Мы сели на берегу озера; Анна сплела венок из маленьких, благородных лесных цветов и надела его на голову. Теперь она была похожа на сказочную принцессу; из воды глядело на меня ее отражение; улыбающееся, румяное лицо ее в зеркале воды казалось темнее, словно я глядел на него сквозь дымчатое стекло. На другом берегу озера, шагах в двадцати от нас, высилась почти отвесная скала, покрытая редким кустарником. Крутизна ее говорила о том, что здесь, у самого берега, было очень глубоко, а по высоте она не уступала церкви. В середине скалы виднелось углубление, к которому не было никаких зримых подходов. Оно напоминало широкое окно в башне. Анна поведала мне, что местные жители называют эту пещеру «Пристанищем язычников».

— Когда в этот край проникло христианство, — сказала она, — язычникам, не желавшим креститься, приходилось скрываться. И вот целое семейство с множеством детей укрылось в этой дыре там, наверху, каким-то чудом туда пробравшись. К ним нельзя было подступиться, но и сами они уже не нашли оттуда пути. Они жили там, варили себе еду, и один младенец за другим падал со стены в воду и тонул. Последними остались отец с матерью, у них больше не было ни еды, ни питья; когда они появились у входа в пещеру, то походили на два жалких скелета; неподвижным взором глядели они на могилу своих детей; от слабости они уже не могли держаться на ногах и, наконец, тоже упали. Теперь вся семья лежит здесь, в бездонной пучине, где скала так же глубоко уходит под воду, как высоко она вздымается над ее уровнем.

Сидя в тени, мы смотрели вверх; солнечные лучи сверкали на вершине серого утеса, причудливо освещая углубление. И вдруг мы увидели, как из «Пристанища язычников» выбился голубой блестящий дымок, поднимавшийся к небу вдоль утеса. С удивлением всматриваясь в него, мы заметили, что в облаке дыма стоит необыкновенная женская фигура, длинная и тощая; женщина посмотрела вниз пустыми глазницами и тотчас исчезла. Словно онемев, следили мы за видением; Анна тесно прижалась ко мне, а я обхватил ее рукой; мы были испуганы, но все-таки счастливы. Видение расплылось и исчезло перед нашими глазами, а когда туманное облако рассеялось, мы увидели, что там, на краю, стоят мужчина и женщина и смотрят на нас. Орава полуголых или совершенно голых мальчиков и девочек сидела в этой дыре, свесив ноги с утеса. Множество взглядов было устремлено на нас, люди горестно улыбались и протягивали к нам руки, словно о чем-то нас умоляя. Нам стало страшно, мы поспешно встали, Анна шептала, проливая крупные слезы:

— Бедные, бедные язычники!

Она была твердо убеждена, что перед нею духи язычников — ведь все кругом уверяли, что к этой пещере в скале нет никаких путей.

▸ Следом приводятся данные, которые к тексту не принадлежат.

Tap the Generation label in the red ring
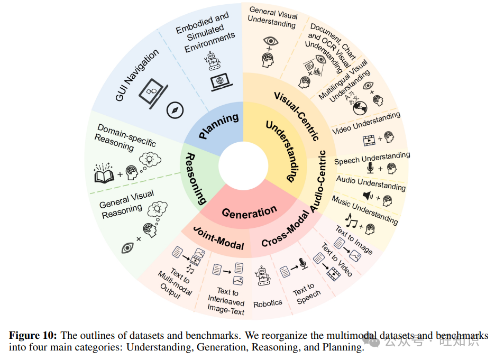click(249, 213)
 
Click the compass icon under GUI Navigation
click(175, 109)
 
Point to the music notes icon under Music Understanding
click(350, 219)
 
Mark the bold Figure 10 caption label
click(34, 336)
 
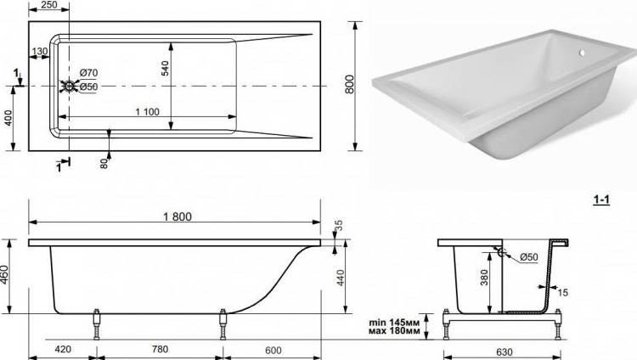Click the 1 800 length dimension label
(x=178, y=217)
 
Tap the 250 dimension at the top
(x=49, y=5)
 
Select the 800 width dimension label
(x=350, y=85)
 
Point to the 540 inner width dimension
(x=165, y=68)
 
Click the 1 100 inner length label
(x=147, y=112)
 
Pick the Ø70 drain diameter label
(x=88, y=73)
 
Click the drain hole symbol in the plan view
(x=69, y=86)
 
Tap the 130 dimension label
(x=40, y=52)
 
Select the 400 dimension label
(x=8, y=118)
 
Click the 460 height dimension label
(x=4, y=275)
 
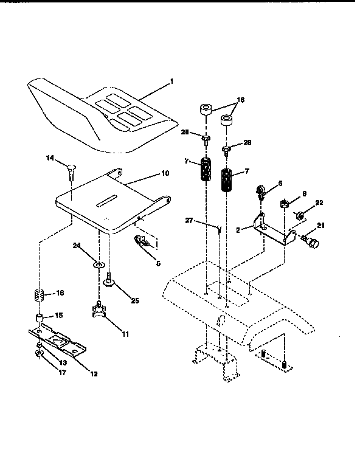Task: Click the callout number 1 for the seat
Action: click(x=171, y=82)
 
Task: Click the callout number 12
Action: click(x=94, y=373)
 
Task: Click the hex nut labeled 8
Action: click(x=283, y=204)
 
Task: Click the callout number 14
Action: click(x=50, y=157)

— Пожертвуем им что-нибудь, — тихо проговорила девочка, — пусть до них дойдет наше сочувствие!

Она извлекла монету из своего кошелька, я последовал ее примеру, и мы положили нашу лепту на камень у самой воды. Еще раз взглянули мы наверх — таинственные призраки, все время следившие за нами, теперь благодарно смотрели нам вслед.

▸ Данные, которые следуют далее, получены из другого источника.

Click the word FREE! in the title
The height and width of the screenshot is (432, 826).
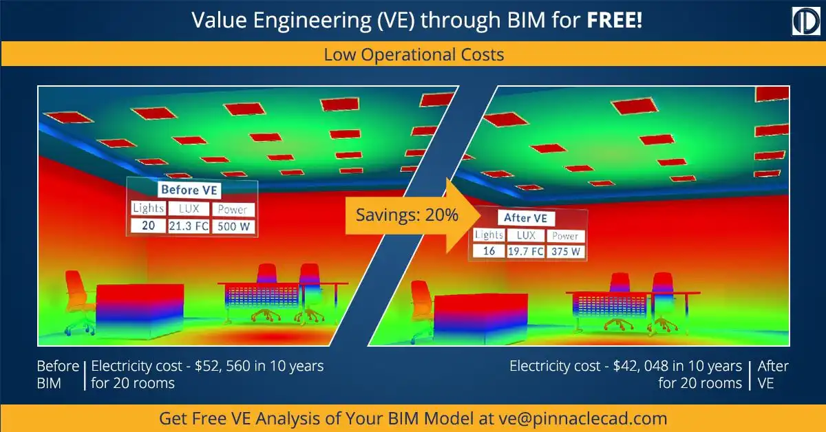(614, 20)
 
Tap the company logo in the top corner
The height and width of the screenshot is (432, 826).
(806, 21)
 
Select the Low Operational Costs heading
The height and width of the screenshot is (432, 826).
(414, 54)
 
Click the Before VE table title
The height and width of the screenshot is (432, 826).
(189, 190)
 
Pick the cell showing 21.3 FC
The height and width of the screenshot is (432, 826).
(189, 226)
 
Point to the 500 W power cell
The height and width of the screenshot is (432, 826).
(233, 226)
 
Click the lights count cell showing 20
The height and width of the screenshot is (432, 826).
(148, 226)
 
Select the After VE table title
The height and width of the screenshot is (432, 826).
(526, 218)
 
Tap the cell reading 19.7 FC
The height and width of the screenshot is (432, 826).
(525, 251)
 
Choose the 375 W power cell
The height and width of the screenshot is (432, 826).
(566, 252)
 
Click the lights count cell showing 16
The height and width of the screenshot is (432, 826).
(489, 251)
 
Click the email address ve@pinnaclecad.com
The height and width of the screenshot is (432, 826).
(583, 419)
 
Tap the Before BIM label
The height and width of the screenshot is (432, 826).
(58, 374)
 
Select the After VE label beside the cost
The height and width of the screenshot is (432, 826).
(773, 374)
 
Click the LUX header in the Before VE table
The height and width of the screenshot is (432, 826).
(189, 209)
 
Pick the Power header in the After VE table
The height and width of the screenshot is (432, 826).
(566, 236)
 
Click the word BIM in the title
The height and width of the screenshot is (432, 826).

Когда мы добрались до села, нам рассказали, что в нашей местности появилась группа бродяг и что в ближайшие дни их собираются поймать и переправить через границу. Теперь Анна и я поняли, чем было наше видение; значит, все-таки существовал тайный путь к пещере, путь, известный только бедному люду, искавшему подобные убежища. Оставшись наедине, мы дали друг другу торжественную клятву — не выдавать местонахождения этих несчастных; отныне нас с Анной связывала важная тайна.

Глава четвертая

ПЛЯСКА СМЕРТИ

Так и жили мы, простодушно и счастливо, день за днем; то я отправлялся через гору, то Анна приходила к нам, и теперь наша дружба никого уже не могла удивить, никто в ней не видел ничего дурного, и один только я втайне называл ее любовью, потому что все происходившее с нами казалось мне событиями из романа.